Momento de (falta de) paciência

Image   A paciência nunca foi uma virtude minha. Sempre tive que trabalhar isso dentro de mim. Houve um tempo que eu não tinha paciência nem de desenvolver a paciência. Hoje, muita coisa mudou. Há exatos 3 anos vivo uma vida muito mais tranquila. E o mais importante, me tornei mãe. Duas mudanças importantes na minha vida que contribuíram não só para eu ser uma pessoa menos ansiosa, mas principalmente para ser uma pessoa mais feliz.

Mas, há algumas semanas essa paciência, que estava toda certa que havia encontrado, sumiu. A cada contração, a cada vez que entro no quarto da bebê, a cada movimento mais brusco dela, vem aquele frio na barriga e também a impaciência, o não saber esperar pela hora que virá.

“Roberta,  e a Marina?
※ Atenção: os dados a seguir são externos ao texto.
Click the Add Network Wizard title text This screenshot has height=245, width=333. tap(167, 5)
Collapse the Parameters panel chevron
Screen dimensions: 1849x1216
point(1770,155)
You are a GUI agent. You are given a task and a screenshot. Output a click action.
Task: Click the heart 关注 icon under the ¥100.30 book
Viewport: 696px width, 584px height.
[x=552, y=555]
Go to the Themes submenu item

Nada de querer sair?”. Todos os dias alguém me pergunta isso. Mas são apenas 38 semanas e eu também deveria saber ter paciência e esperar com calma e tranquilidade pelo menos até a semana 40. Mas não está bem assim. A ansiedade por mais um parto normal e sem complicações, a ansiedade de ver minha filha nascendo saudável e principalmente a ansiedade de ver meu filho de 2 anos lidando bem com essa grande novidade me fazem estar bem ansiosa. Mais até que no primeiro parto, que eu não sabia nem o que esperar.

É também bem difícil passar por tudo isso longe da família e estar longe de todos. Ser mãe e principalmente parir longe dessa “segurança” de família, país de origem, ginecologista de toda uma vida, pode ser muito difícil. Mas essa foi a nossa escolha. E apesar de ainda não ter por completo a virtude “paciência” dentro de mim, tenho resolvido as escolhas que faço e por isso me sinto mais forte. Mais forte para a vida, para esse parto, para meus filhos.

Na esperança – e ansiedade –  que com ela nasça também a verdadeira paciência, termino esse texto aqui com a sensação de que o próximo post será o relato do parto de Marina, minha peruanita.

Comentários

  1. Roberta, te entendo totalmente! O Hugo nasceu com 42 duas semanas! Tinha vontade de gritar: alguém tira esse menino já! Mas tudo chega, né? Uma boa hora para ti e para toda a família. Que Marina chegue com toda a força e energia. Beijo grande!